4. The method of claim 3, wherein generating a plurality of predicted feature vectors after feature fusion according to the first search key, the first information content, and the shooting interval duration of each feature vector in each of the combined feature vector sequences comprises:

and multiplying and summing the attention weight value of each feature vector and the first information content corresponding to the attention weight value of each feature vector to generate a plurality of prediction feature vectors.

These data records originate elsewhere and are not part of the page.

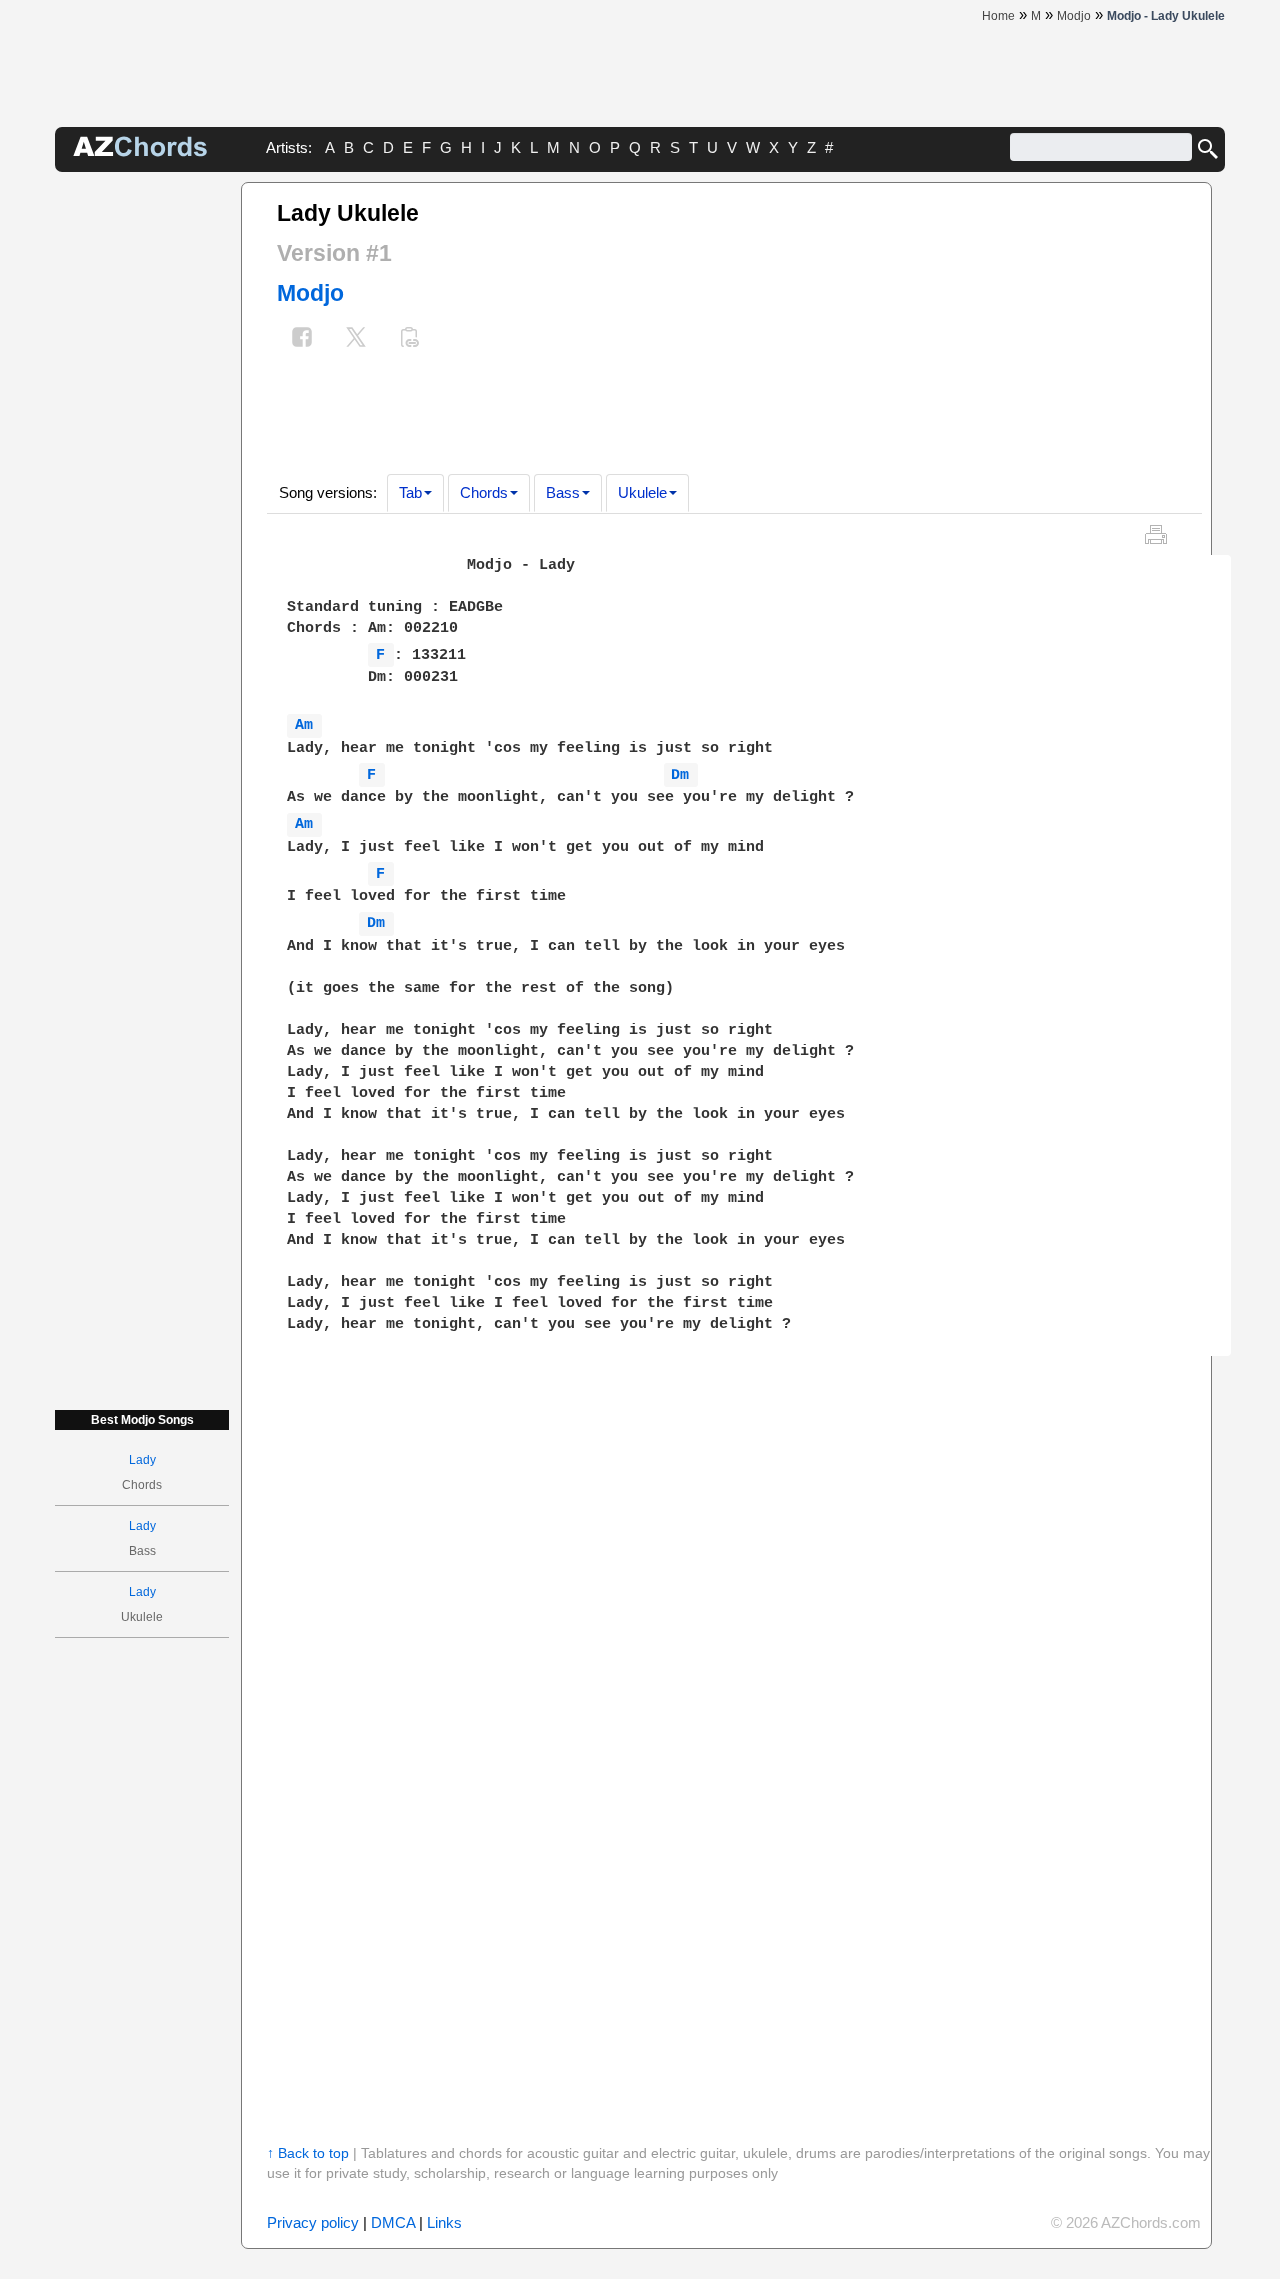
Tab (410, 492)
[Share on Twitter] (356, 339)
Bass (563, 492)
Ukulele (642, 492)
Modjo (310, 293)
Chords (484, 492)
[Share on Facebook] (302, 339)
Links (444, 2222)
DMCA (393, 2222)
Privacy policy (313, 2222)
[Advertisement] (142, 482)
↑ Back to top (308, 2153)
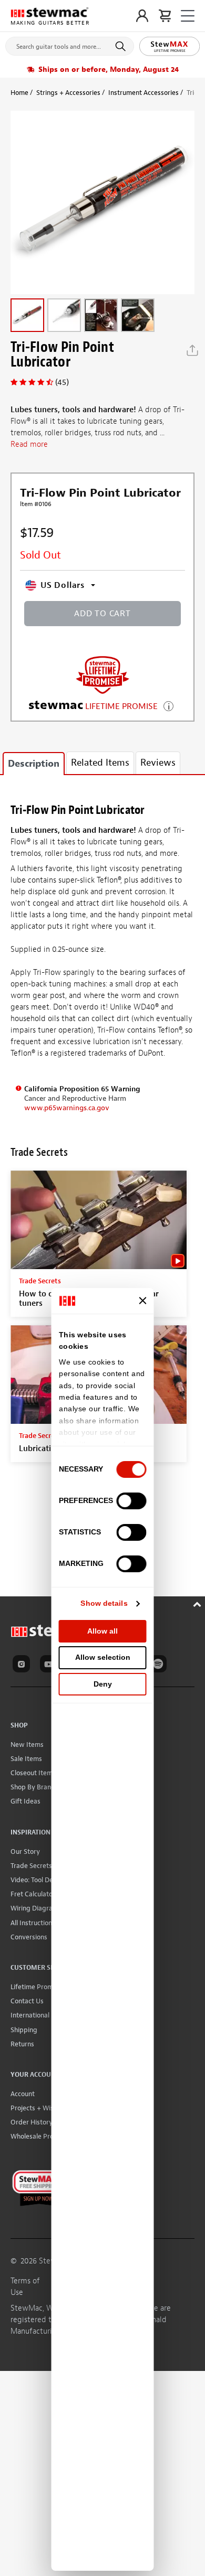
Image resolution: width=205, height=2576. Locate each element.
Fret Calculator (33, 1894)
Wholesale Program (40, 2136)
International (30, 2015)
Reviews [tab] (158, 763)
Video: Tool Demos (38, 1879)
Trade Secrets (31, 1865)
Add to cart (102, 613)
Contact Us (27, 2001)
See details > (168, 705)
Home (19, 92)
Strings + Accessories (68, 92)
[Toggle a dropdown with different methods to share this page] (192, 350)
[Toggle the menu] (187, 16)
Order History (32, 2122)
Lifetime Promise (36, 1986)
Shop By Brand (33, 1787)
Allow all (102, 1631)
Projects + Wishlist (38, 2107)
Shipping (24, 2029)
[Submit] (122, 46)
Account (23, 2093)
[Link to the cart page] (165, 15)
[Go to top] (198, 1602)
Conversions (29, 1937)
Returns (22, 2044)
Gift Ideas (25, 1801)
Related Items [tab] (100, 763)
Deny (103, 1684)
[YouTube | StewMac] (50, 1665)
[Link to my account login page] (142, 15)
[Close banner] (143, 1300)
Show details (103, 1603)
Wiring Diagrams (36, 1908)
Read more (29, 444)
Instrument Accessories (143, 92)
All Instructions (33, 1922)
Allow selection (102, 1657)
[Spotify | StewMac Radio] (159, 1665)
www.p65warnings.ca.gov (66, 1107)
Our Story (25, 1851)
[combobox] (69, 44)
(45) (62, 382)
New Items (27, 1744)
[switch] (132, 1501)
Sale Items (26, 1758)
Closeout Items (33, 1772)
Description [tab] (33, 764)
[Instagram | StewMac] (23, 1665)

5. The method of claim 4, wherein generating a final target vector from the feature fusion of the clinical information and the plurality of predicted feature vectors comprises:

calculating the attention weight of each prediction feature vector based on the key feature vector and a second search key of each prediction feature vector;

and multiplying and summing the attention weight of each prediction feature vector and the second information content corresponding to the attention weight of each prediction feature vector to generate a final target vector.

6. The method of claim 2, wherein generating a pre-trained image processing model when the cross entropy loss value reaches a minimum comprises:

7. An image processing apparatus, characterized in that the apparatus comprises:

8. The apparatus of claim 7, wherein the apparatus further comprises:

9. A computer storage medium storing a plurality of instructions adapted to be loaded by a processor and to perform the method steps of any of claims 1-6.

10. A terminal, comprising: a processor and a memory; wherein the memory stores a computer program adapted to be loaded by the processor and to perform the method steps of any of claims 1-6.